# Exercise:
Rewrite the listing below with every occurrence of "specified word" changed to "listed term", keeping all other text unchanged.

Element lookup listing
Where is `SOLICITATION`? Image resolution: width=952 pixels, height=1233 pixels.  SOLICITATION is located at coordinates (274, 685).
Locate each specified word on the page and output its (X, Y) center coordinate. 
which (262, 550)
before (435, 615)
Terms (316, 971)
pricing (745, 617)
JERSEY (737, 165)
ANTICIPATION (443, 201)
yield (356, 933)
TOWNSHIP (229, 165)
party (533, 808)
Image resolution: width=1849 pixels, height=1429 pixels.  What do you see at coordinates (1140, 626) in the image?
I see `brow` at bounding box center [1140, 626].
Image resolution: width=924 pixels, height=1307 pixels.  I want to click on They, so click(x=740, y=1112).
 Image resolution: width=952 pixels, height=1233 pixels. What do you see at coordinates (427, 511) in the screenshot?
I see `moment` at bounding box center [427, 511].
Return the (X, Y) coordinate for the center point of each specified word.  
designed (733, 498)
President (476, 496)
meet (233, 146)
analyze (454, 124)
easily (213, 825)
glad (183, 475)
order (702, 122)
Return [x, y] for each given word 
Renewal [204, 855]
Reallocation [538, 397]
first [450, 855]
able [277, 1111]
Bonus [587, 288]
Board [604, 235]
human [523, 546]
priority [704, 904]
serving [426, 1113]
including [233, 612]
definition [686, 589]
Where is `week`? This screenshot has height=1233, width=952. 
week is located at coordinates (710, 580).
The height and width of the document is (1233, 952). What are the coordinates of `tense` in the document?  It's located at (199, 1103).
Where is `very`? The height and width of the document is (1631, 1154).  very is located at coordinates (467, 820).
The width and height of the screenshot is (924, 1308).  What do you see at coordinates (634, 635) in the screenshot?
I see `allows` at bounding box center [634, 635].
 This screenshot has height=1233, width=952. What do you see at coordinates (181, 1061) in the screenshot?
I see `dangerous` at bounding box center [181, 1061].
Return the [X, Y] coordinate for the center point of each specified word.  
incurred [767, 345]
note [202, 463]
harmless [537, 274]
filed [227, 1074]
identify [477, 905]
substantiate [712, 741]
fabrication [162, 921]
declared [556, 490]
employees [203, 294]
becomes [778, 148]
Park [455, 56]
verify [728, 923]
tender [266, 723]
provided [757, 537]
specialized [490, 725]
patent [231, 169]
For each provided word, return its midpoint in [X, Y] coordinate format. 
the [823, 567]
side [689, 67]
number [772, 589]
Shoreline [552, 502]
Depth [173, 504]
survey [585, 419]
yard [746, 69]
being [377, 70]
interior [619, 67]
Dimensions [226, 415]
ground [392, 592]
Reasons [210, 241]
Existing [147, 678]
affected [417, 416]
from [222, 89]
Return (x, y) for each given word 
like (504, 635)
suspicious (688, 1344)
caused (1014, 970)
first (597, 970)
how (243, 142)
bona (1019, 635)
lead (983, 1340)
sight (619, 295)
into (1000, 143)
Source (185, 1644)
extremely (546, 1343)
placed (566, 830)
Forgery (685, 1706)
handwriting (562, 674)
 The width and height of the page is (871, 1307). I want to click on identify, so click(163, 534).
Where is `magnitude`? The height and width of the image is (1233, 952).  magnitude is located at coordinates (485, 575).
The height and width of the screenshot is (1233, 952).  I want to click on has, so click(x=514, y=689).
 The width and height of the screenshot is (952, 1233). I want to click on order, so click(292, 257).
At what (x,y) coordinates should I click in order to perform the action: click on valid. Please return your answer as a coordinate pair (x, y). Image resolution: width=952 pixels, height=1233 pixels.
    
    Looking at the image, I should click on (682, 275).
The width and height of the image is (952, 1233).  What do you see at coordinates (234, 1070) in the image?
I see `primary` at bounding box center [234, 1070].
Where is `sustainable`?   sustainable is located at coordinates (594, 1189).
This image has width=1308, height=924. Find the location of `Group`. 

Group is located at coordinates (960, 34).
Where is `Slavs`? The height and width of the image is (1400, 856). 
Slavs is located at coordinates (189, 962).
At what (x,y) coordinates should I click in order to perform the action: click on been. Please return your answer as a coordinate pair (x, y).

# Completed exercise:
Where is `SOLICITATION`? Image resolution: width=952 pixels, height=1233 pixels.  SOLICITATION is located at coordinates (274, 685).
Locate each listed term on the page and output its (X, Y) center coordinate. 
which (262, 550)
before (435, 615)
Terms (316, 971)
pricing (745, 617)
JERSEY (737, 165)
ANTICIPATION (443, 201)
yield (356, 933)
TOWNSHIP (229, 165)
party (533, 808)
Image resolution: width=1849 pixels, height=1429 pixels.  What do you see at coordinates (1140, 626) in the image?
I see `brow` at bounding box center [1140, 626].
Image resolution: width=924 pixels, height=1307 pixels.  I want to click on They, so click(x=740, y=1112).
 Image resolution: width=952 pixels, height=1233 pixels. What do you see at coordinates (427, 511) in the screenshot?
I see `moment` at bounding box center [427, 511].
Return the (X, Y) coordinate for the center point of each listed term.  
designed (733, 498)
President (476, 496)
meet (233, 146)
analyze (454, 124)
easily (213, 825)
glad (183, 475)
order (702, 122)
Return [x, y] for each given word 
Renewal [204, 855]
Reallocation [538, 397]
first [450, 855]
able [277, 1111]
Bonus [587, 288]
Board [604, 235]
human [523, 546]
priority [704, 904]
serving [426, 1113]
including [233, 612]
definition [686, 589]
Where is `week`? This screenshot has height=1233, width=952. 
week is located at coordinates (710, 580).
The height and width of the document is (1233, 952). What are the coordinates of `tense` in the document?  It's located at (199, 1103).
Where is `very`? The height and width of the document is (1631, 1154).  very is located at coordinates (467, 820).
The width and height of the screenshot is (924, 1308).  What do you see at coordinates (634, 635) in the screenshot?
I see `allows` at bounding box center [634, 635].
 This screenshot has height=1233, width=952. What do you see at coordinates (181, 1061) in the screenshot?
I see `dangerous` at bounding box center [181, 1061].
Return the [X, Y] coordinate for the center point of each listed term.  
incurred [767, 345]
note [202, 463]
harmless [537, 274]
filed [227, 1074]
identify [477, 905]
substantiate [712, 741]
fabrication [162, 921]
declared [556, 490]
employees [203, 294]
becomes [778, 148]
Park [455, 56]
verify [728, 923]
tender [266, 723]
provided [757, 537]
specialized [490, 725]
patent [231, 169]
For each provided word, return its midpoint in [X, Y] coordinate format. 
the [823, 567]
side [689, 67]
number [772, 589]
Shoreline [552, 502]
Depth [173, 504]
survey [585, 419]
yard [746, 69]
being [377, 70]
interior [619, 67]
Dimensions [226, 415]
ground [392, 592]
Reasons [210, 241]
Existing [147, 678]
affected [417, 416]
from [222, 89]
Return (x, y) for each given word 
like (504, 635)
suspicious (688, 1344)
caused (1014, 970)
first (597, 970)
how (243, 142)
bona (1019, 635)
lead (983, 1340)
sight (619, 295)
into (1000, 143)
Source (185, 1644)
extremely (546, 1343)
placed (566, 830)
Forgery (685, 1706)
handwriting (562, 674)
 The width and height of the page is (871, 1307). I want to click on identify, so click(163, 534).
Where is `magnitude`? The height and width of the image is (1233, 952).  magnitude is located at coordinates (485, 575).
The height and width of the screenshot is (1233, 952).  I want to click on has, so click(x=514, y=689).
 The width and height of the screenshot is (952, 1233). I want to click on order, so click(292, 257).
At what (x,y) coordinates should I click in order to perform the action: click on valid. Please return your answer as a coordinate pair (x, y). Image resolution: width=952 pixels, height=1233 pixels.
    
    Looking at the image, I should click on (682, 275).
The width and height of the image is (952, 1233).  What do you see at coordinates (234, 1070) in the image?
I see `primary` at bounding box center [234, 1070].
Where is `sustainable`?   sustainable is located at coordinates (594, 1189).
This image has width=1308, height=924. Find the location of `Group`. 

Group is located at coordinates (960, 34).
Where is `Slavs`? The height and width of the image is (1400, 856). 
Slavs is located at coordinates (189, 962).
At what (x,y) coordinates should I click in order to perform the action: click on been. Please return your answer as a coordinate pair (x, y).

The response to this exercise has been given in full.